## [Aim of the exercise]
Search the listing for the word "agent". Copy every line where it is found.
** Material for this task follows **
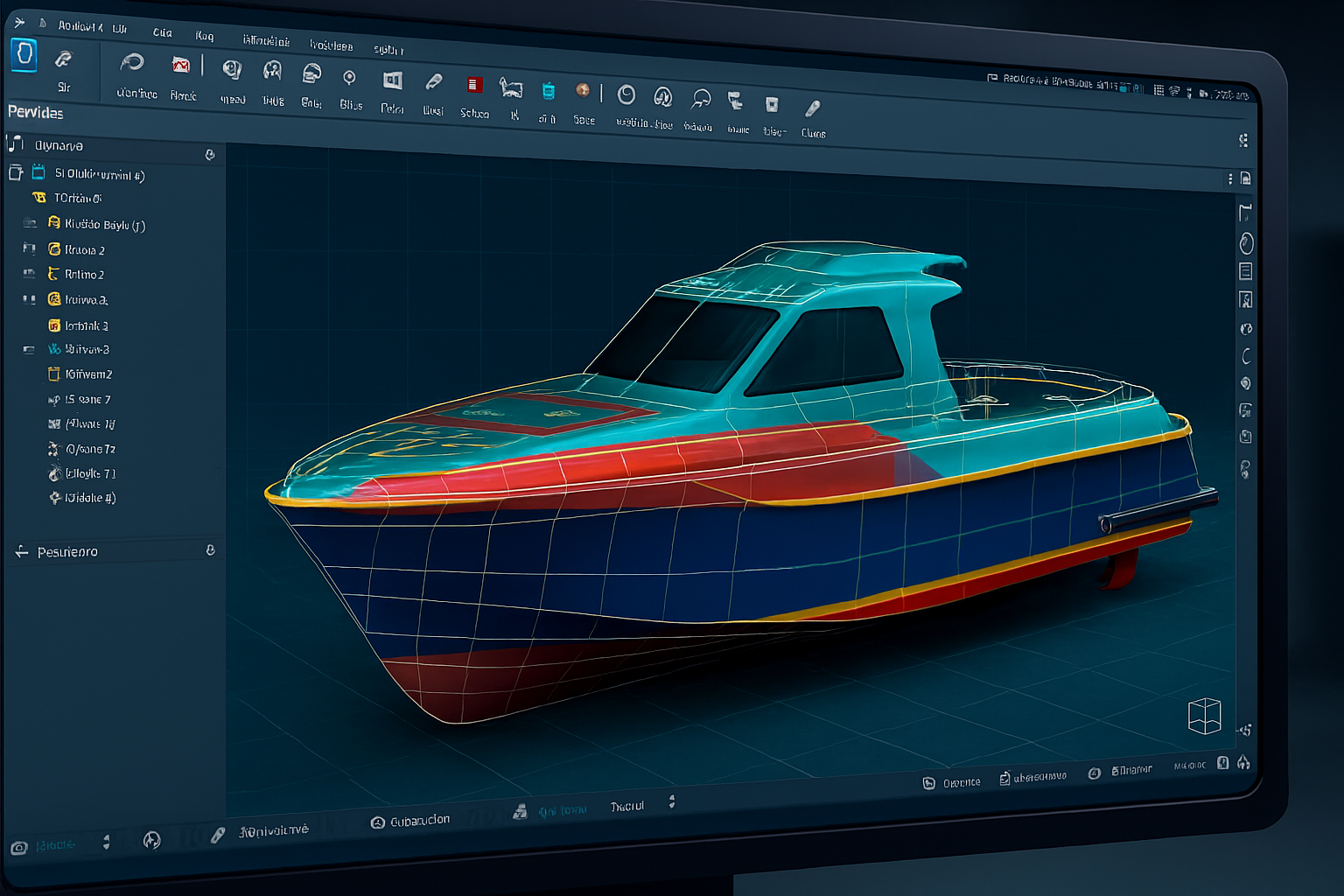Select the Cluns pen tool icon
The width and height of the screenshot is (1344, 896).
812,109
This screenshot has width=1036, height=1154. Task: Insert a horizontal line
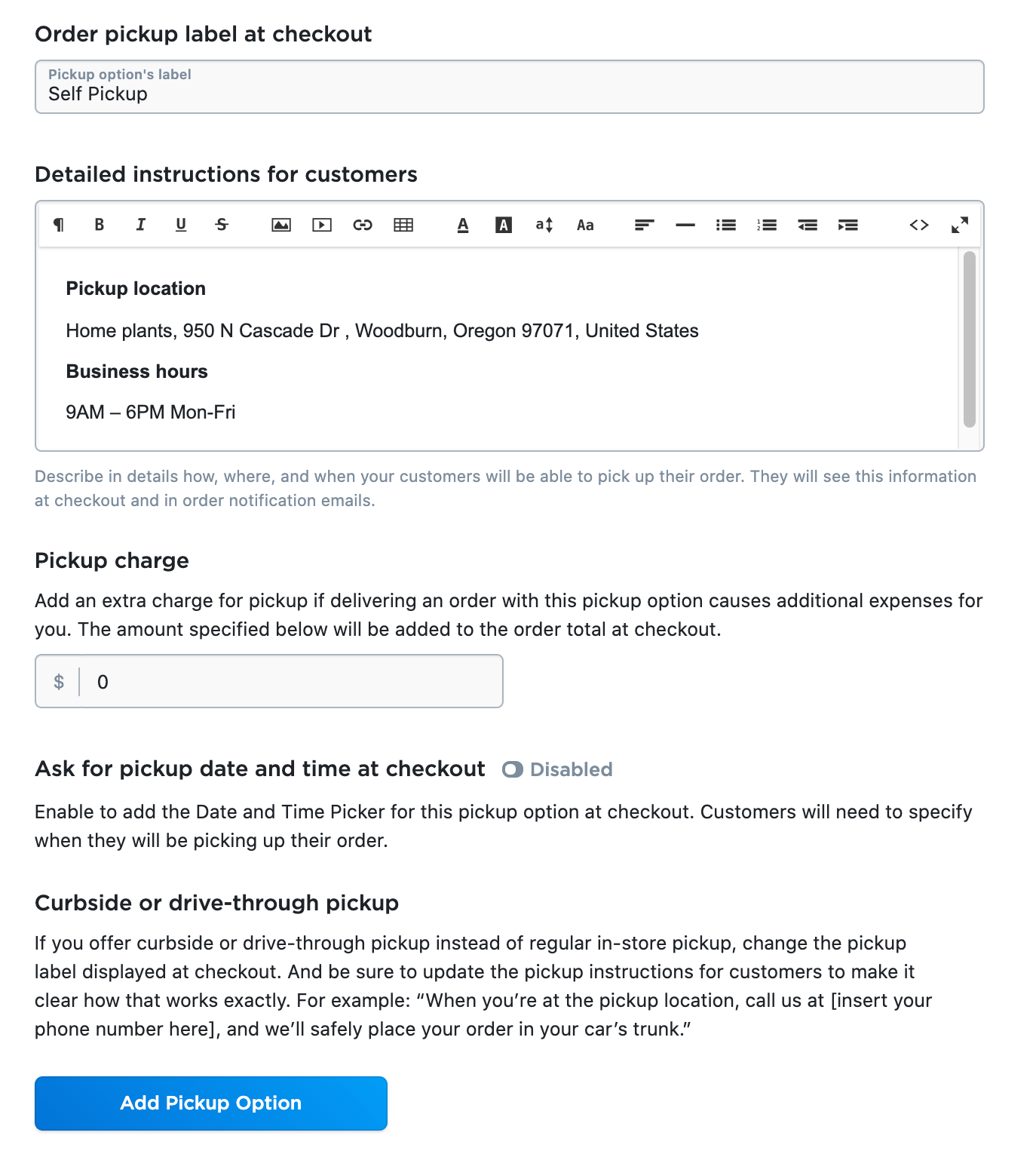click(685, 225)
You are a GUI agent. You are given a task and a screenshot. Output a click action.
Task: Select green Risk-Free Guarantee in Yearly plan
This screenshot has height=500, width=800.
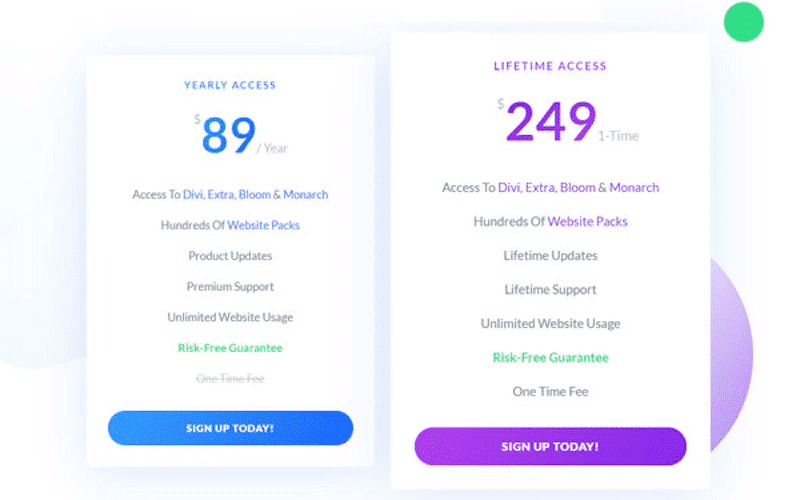[x=230, y=348]
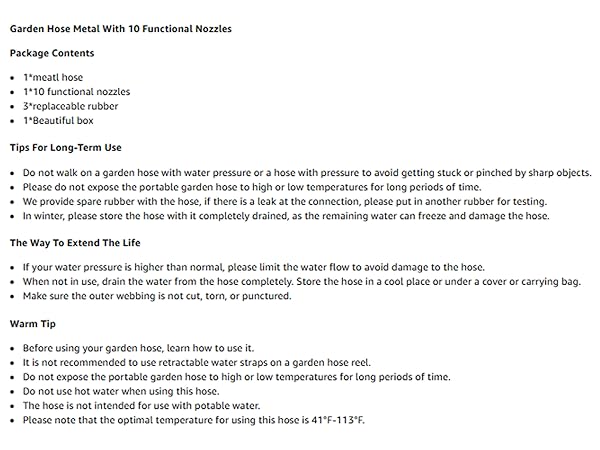Viewport: 600px width, 450px height.
Task: Select the Tips For Long-Term Use heading
Action: [x=65, y=148]
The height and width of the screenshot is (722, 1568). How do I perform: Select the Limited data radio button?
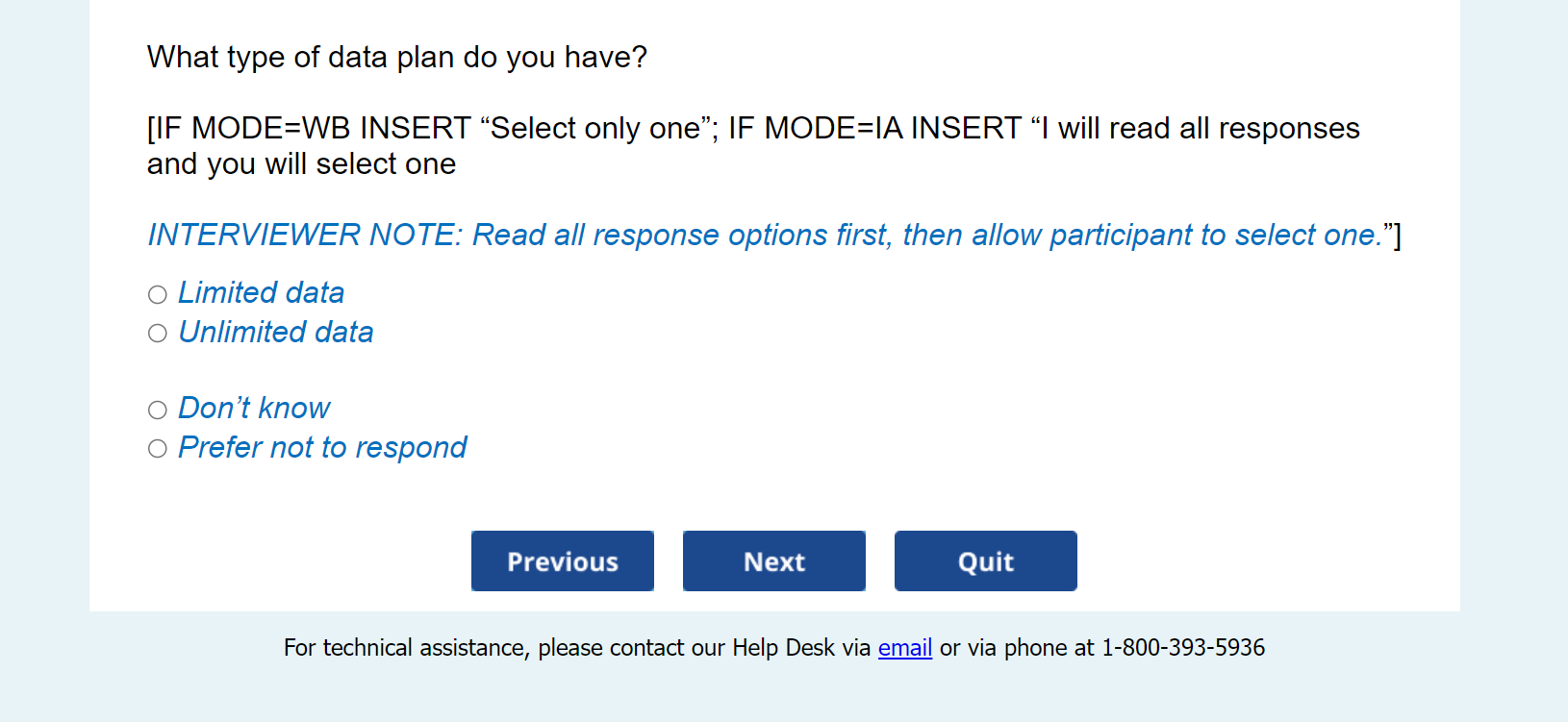[158, 294]
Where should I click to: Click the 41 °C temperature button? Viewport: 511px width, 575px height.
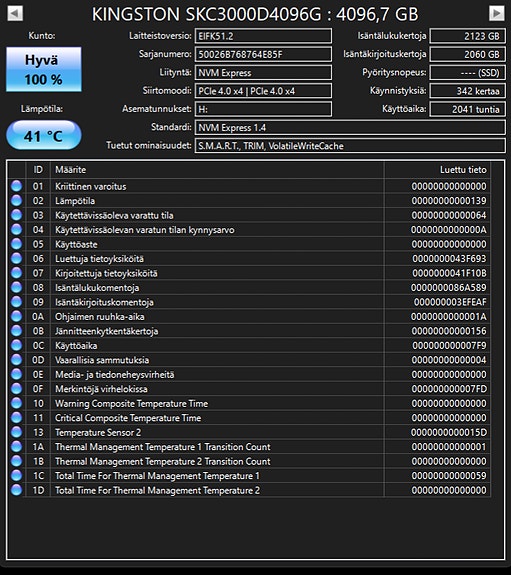(x=44, y=135)
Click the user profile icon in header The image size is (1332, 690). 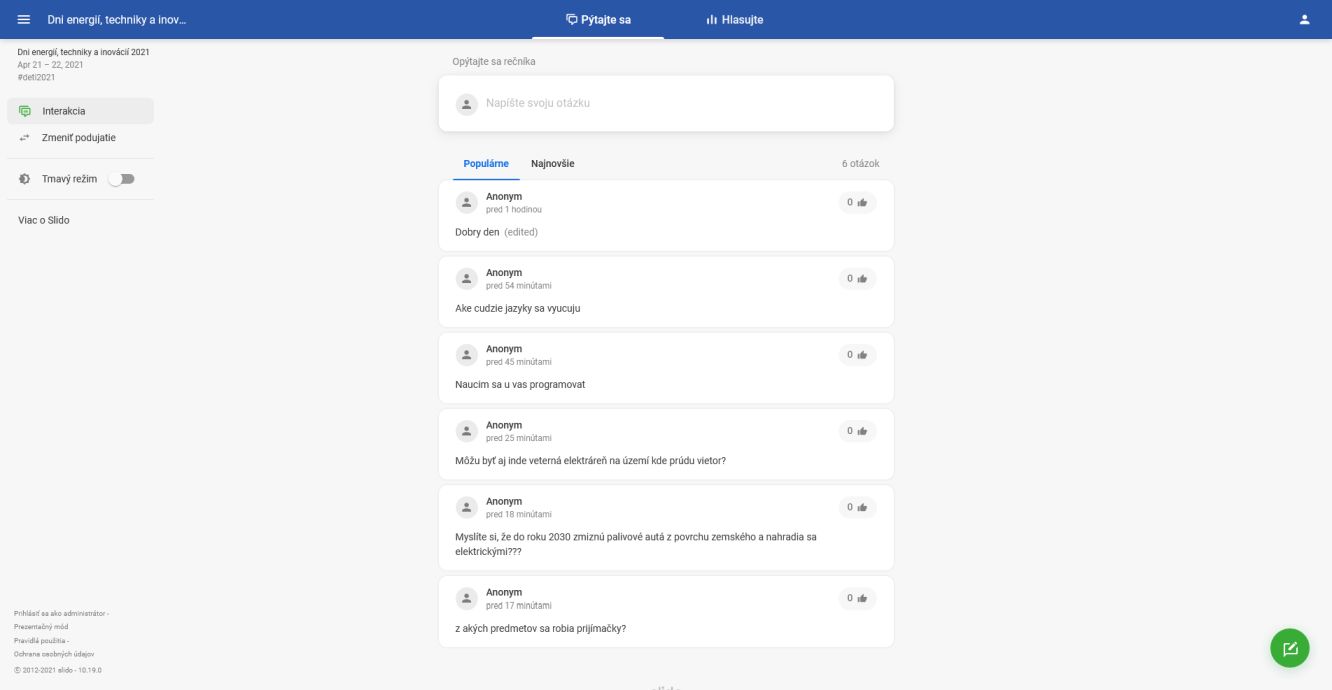(1304, 20)
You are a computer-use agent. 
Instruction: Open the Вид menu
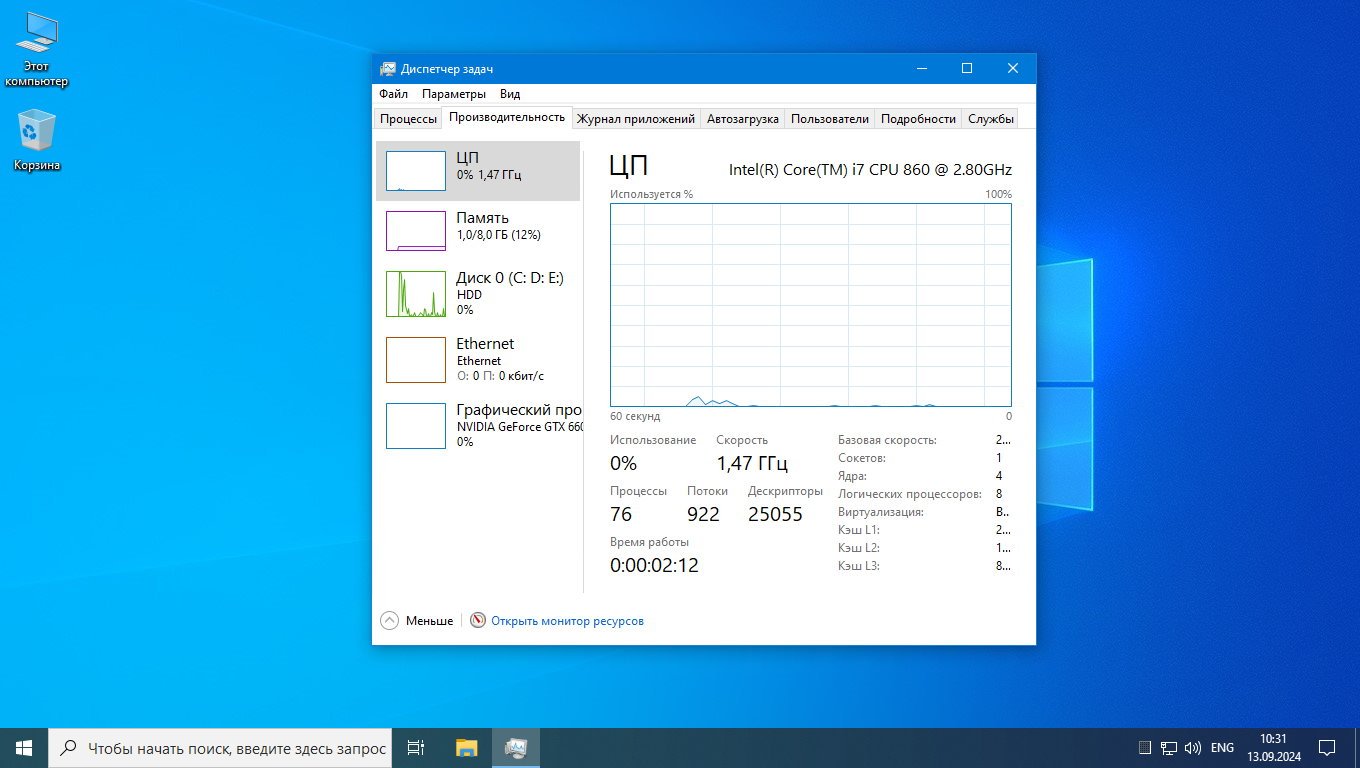tap(510, 94)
** End of Material for this task **
## [Exercise result]
You are a GUI agent. You are given a task and a screenshot. Output a click action.
You are a computer-use agent. 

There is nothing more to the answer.